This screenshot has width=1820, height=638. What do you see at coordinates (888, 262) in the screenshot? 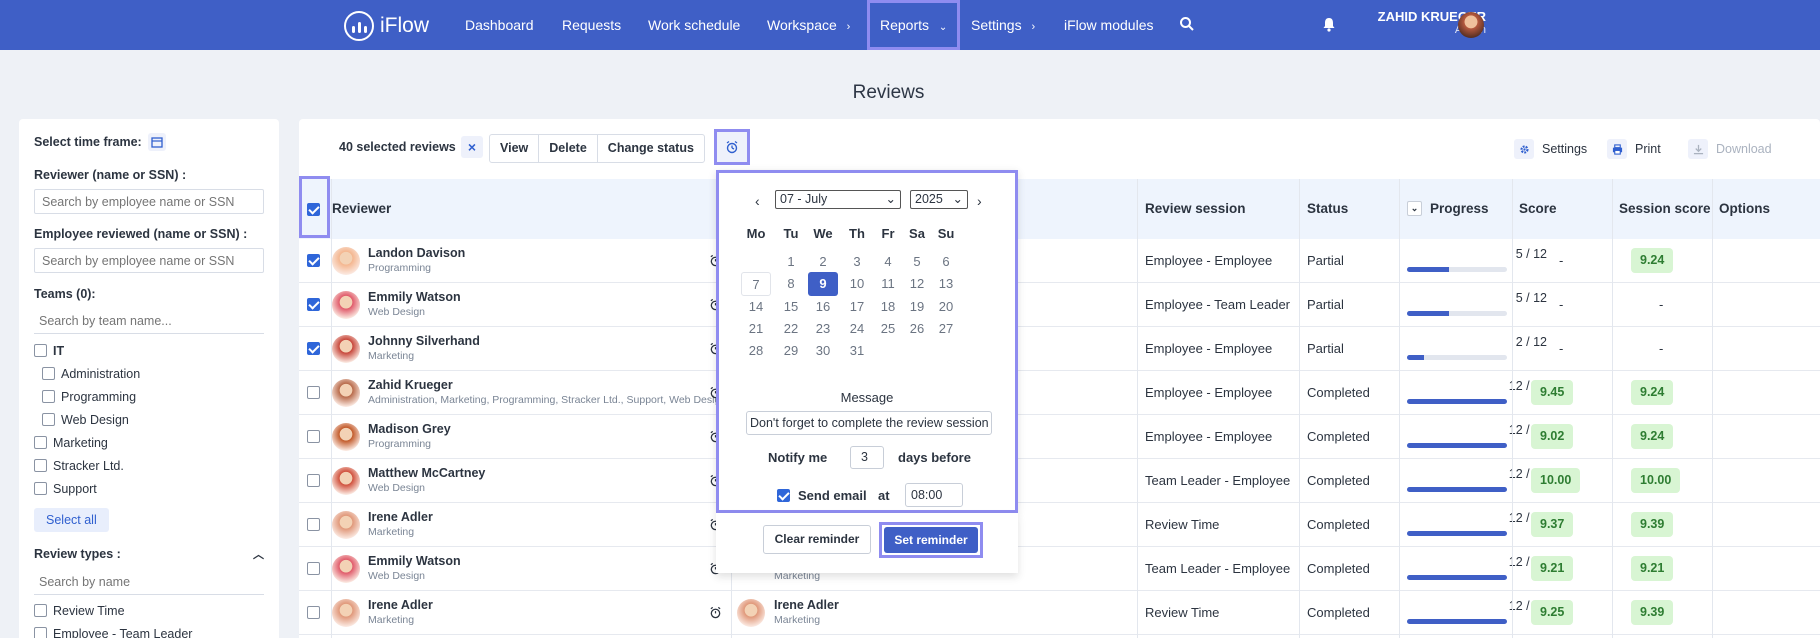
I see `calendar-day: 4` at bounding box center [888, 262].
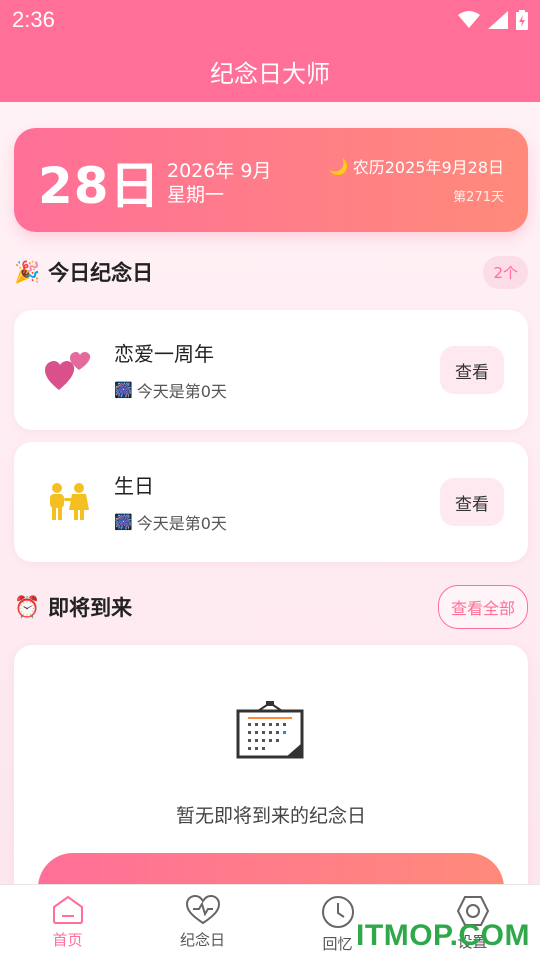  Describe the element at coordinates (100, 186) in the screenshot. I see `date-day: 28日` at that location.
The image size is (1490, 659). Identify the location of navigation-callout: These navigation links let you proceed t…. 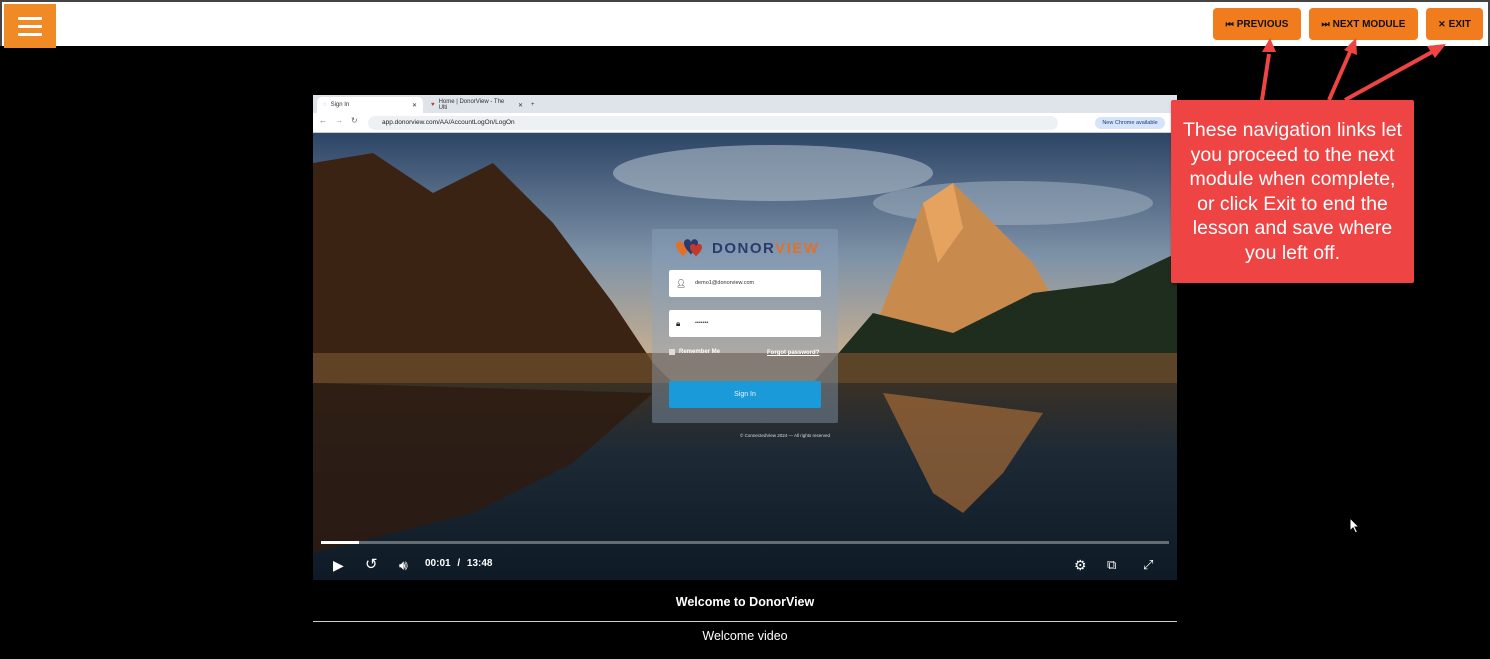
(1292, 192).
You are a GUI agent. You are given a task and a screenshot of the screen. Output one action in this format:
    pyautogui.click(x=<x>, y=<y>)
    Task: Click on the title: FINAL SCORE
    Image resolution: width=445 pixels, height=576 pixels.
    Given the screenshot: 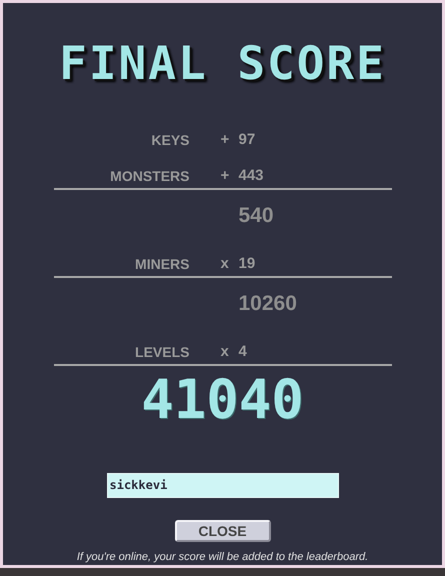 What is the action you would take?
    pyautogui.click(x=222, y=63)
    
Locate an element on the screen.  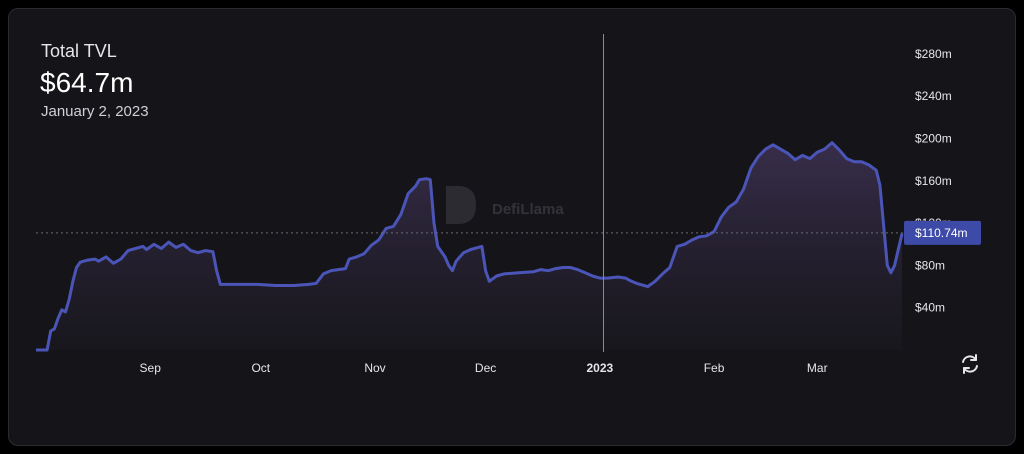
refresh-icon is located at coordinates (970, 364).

===

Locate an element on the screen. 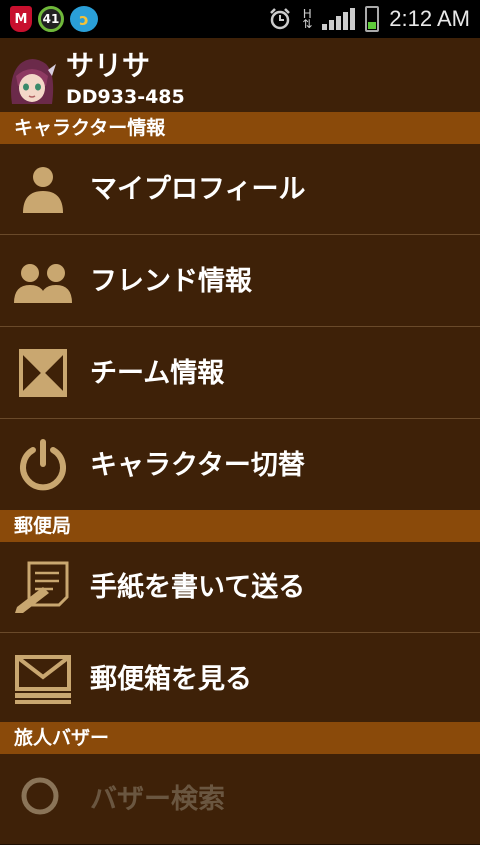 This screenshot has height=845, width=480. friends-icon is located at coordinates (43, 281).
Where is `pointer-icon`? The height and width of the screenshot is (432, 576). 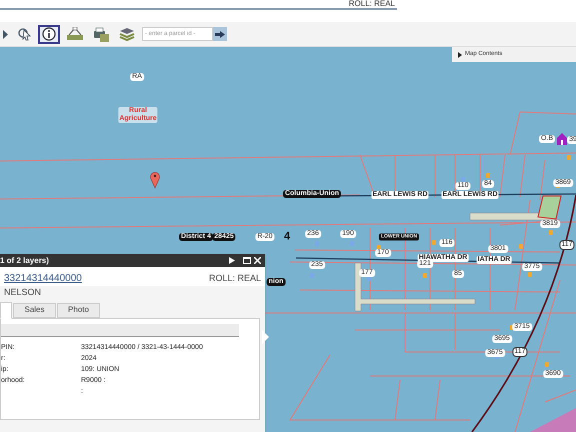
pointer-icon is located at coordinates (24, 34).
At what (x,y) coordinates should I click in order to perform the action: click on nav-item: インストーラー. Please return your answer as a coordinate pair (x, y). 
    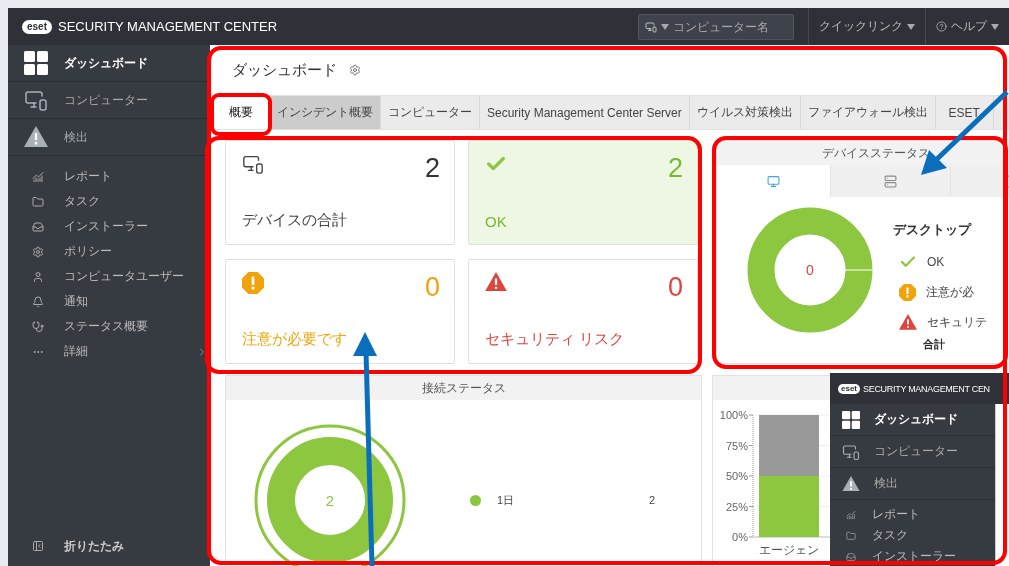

===

THE PROBLEM: Rewrite the data from the line that has "The image size" through the line that has "(1292, 192).", and add 43 to each coordinate in the answer. Leave out the pictures.

TASK RESULT:
The image size is (1490, 659). Identify the location of navigation-callout: These navigation links let you proceed t…. 
(1335, 235).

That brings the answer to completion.